→ **WORK ITEM**
The line containing "1023x515 pixels. How" marks where to begin. Write out that line and every line after it exactly, through the last line below.

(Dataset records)
┏━━

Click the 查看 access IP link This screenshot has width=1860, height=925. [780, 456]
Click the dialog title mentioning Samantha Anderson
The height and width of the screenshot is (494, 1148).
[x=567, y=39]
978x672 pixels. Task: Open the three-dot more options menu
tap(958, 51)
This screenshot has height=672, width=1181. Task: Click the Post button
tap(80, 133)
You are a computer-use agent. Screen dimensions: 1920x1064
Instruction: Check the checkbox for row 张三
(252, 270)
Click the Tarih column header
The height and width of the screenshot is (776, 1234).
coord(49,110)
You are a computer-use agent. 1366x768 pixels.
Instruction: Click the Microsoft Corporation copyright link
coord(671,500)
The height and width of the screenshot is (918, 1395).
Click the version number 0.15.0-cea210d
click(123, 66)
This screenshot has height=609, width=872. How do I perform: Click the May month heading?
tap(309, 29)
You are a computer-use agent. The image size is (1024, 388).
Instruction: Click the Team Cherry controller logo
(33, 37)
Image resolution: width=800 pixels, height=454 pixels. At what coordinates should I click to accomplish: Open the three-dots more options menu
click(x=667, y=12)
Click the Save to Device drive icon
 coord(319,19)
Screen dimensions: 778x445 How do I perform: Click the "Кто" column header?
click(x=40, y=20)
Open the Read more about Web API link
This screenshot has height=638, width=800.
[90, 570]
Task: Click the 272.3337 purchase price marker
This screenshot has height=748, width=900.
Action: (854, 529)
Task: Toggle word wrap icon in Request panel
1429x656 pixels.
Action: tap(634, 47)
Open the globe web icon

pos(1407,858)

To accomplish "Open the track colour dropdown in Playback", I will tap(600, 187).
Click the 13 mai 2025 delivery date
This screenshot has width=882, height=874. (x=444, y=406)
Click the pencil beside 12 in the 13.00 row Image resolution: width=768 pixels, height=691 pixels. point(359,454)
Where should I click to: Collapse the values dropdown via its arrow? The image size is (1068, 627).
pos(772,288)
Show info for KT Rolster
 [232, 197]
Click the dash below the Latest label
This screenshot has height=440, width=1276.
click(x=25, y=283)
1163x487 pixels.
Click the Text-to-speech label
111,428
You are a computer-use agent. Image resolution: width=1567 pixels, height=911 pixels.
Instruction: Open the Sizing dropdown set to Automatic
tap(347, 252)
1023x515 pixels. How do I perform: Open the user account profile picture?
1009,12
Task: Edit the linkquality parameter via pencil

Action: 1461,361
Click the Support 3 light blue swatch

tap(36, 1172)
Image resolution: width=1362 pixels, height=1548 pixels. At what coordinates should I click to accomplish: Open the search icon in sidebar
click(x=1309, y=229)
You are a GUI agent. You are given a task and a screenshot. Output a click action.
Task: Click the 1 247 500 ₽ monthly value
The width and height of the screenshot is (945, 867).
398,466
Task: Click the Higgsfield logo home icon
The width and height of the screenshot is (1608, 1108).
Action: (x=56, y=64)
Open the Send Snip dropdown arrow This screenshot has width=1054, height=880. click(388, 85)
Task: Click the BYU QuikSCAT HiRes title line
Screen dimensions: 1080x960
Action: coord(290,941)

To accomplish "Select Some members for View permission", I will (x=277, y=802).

┗━━

→ **FINISHED EXERCISE**
1023x515 pixels. How do I perform: Open the user account profile picture?
1009,12
Task: Edit the linkquality parameter via pencil

Action: 1461,361
Click the Support 3 light blue swatch

tap(36, 1172)
Image resolution: width=1362 pixels, height=1548 pixels. At what coordinates should I click to accomplish: Open the search icon in sidebar
click(x=1309, y=229)
You are a GUI agent. You are given a task and a screenshot. Output a click action.
Task: Click the 1 247 500 ₽ monthly value
The width and height of the screenshot is (945, 867).
398,466
Task: Click the Higgsfield logo home icon
The width and height of the screenshot is (1608, 1108).
Action: (x=56, y=64)
Open the Send Snip dropdown arrow This screenshot has width=1054, height=880. click(388, 85)
Task: Click the BYU QuikSCAT HiRes title line
Screen dimensions: 1080x960
Action: coord(290,941)

To accomplish "Select Some members for View permission", I will (x=277, y=802).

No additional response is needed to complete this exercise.